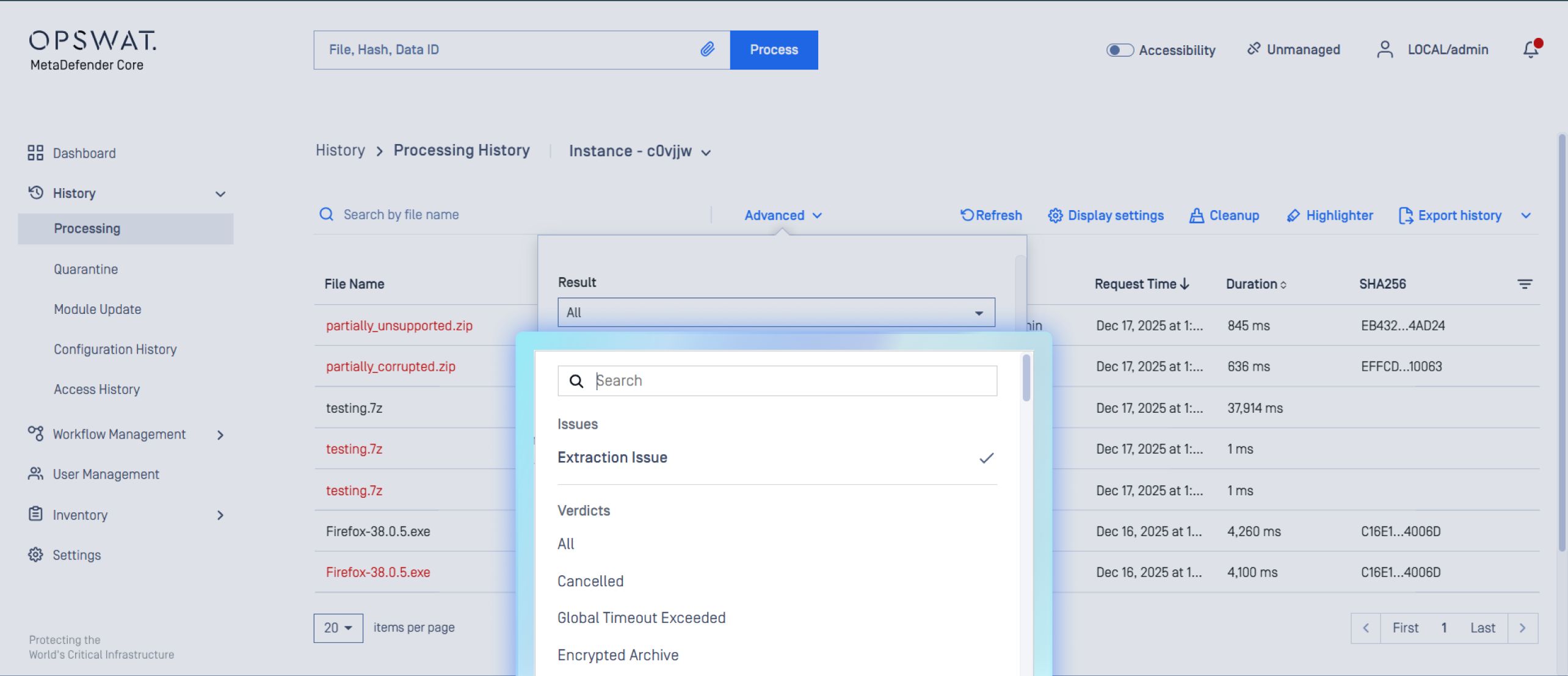Click the column filter icon beside SHA256
Image resolution: width=1568 pixels, height=676 pixels.
click(x=1524, y=284)
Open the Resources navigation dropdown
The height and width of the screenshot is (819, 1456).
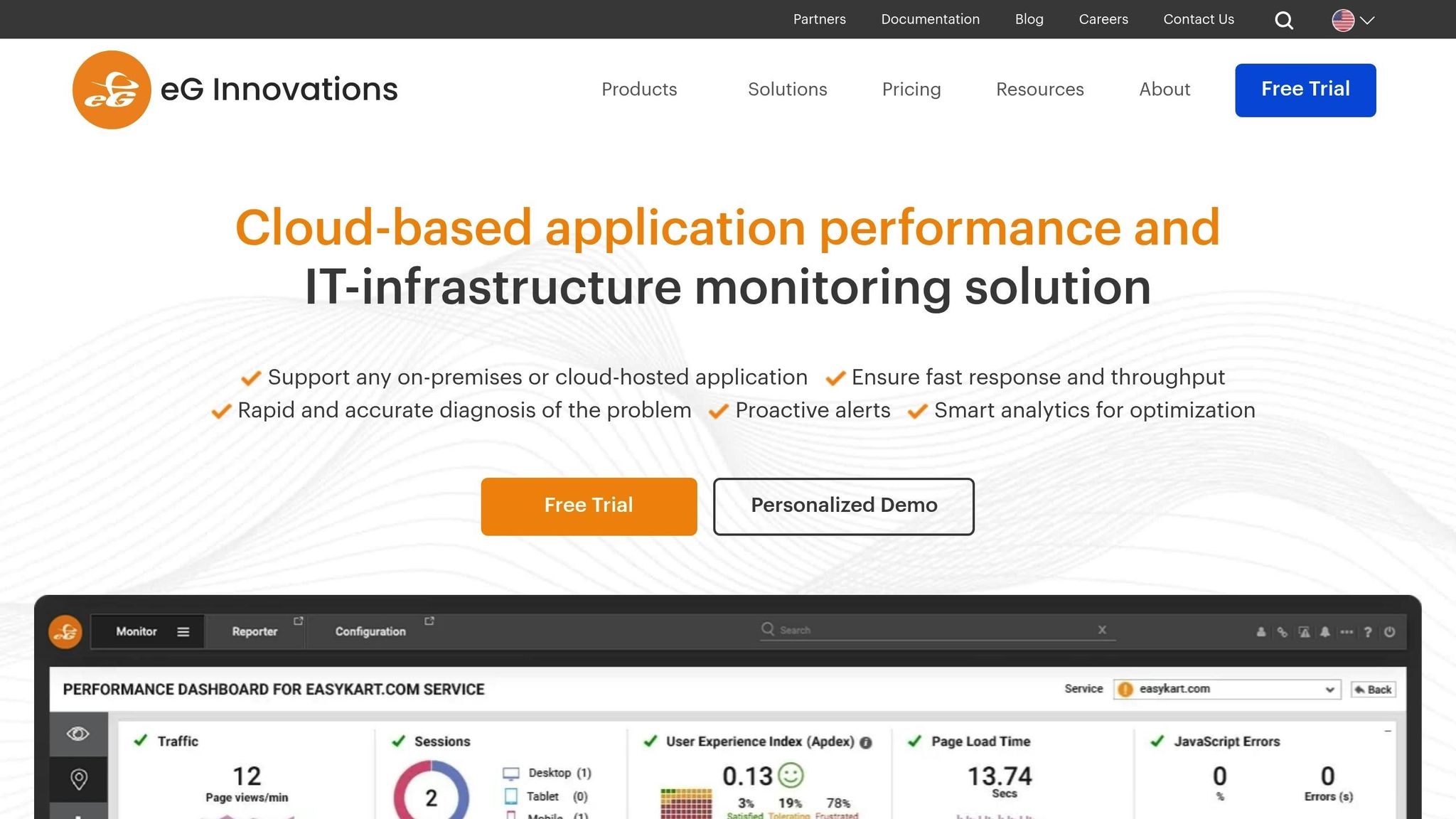pos(1039,90)

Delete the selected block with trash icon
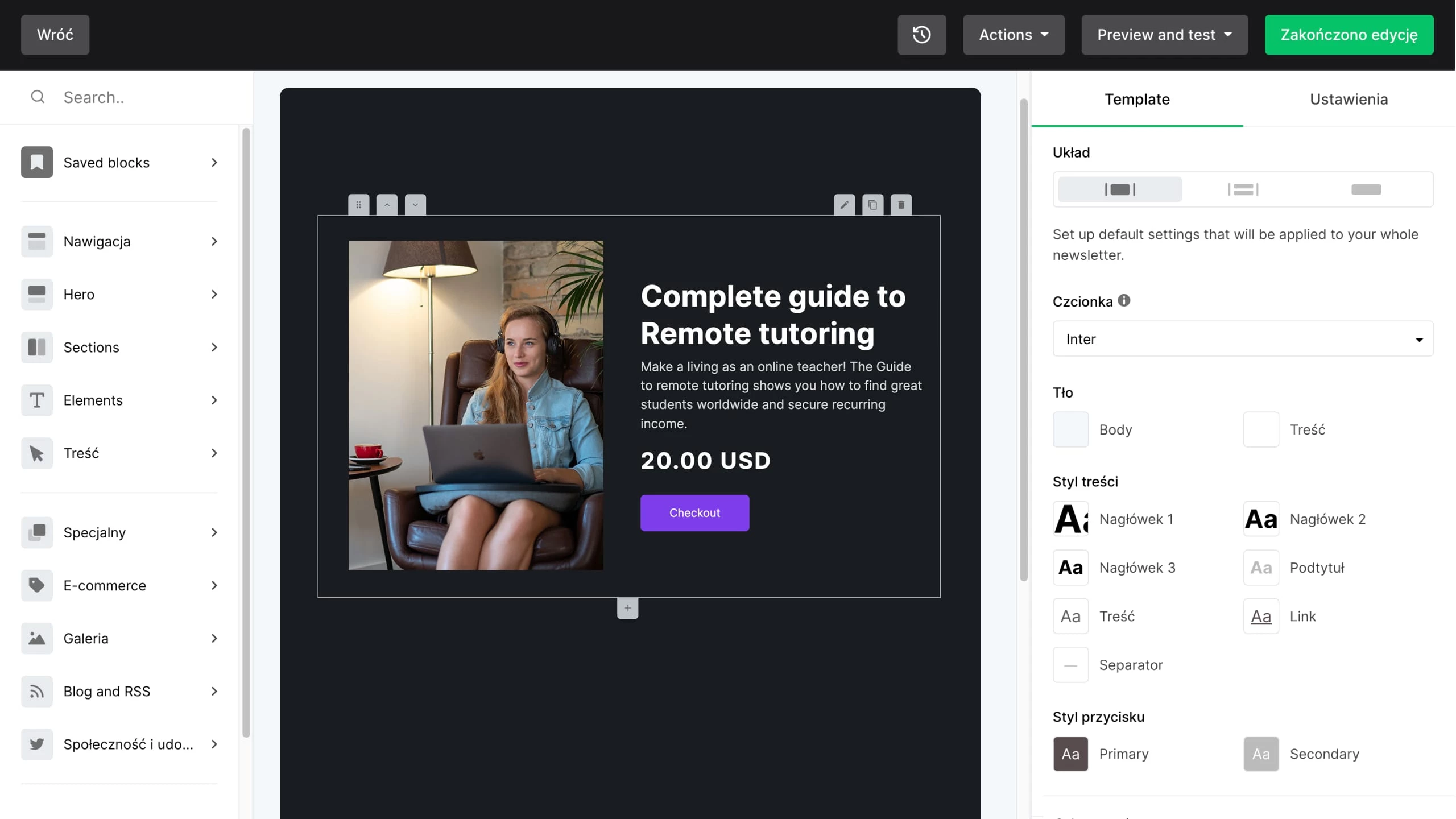click(901, 205)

————————

WORK TO COMPLETE: Restate, word for word, each line from the one with "Open the Resources navigation dropdown" to the end of the entries, both included, and keep every picture out.

WRITTEN RESPONSE:
Open the Resources navigation dropdown
The height and width of the screenshot is (819, 1456).
pos(1039,90)

Delete the selected block with trash icon
click(901, 205)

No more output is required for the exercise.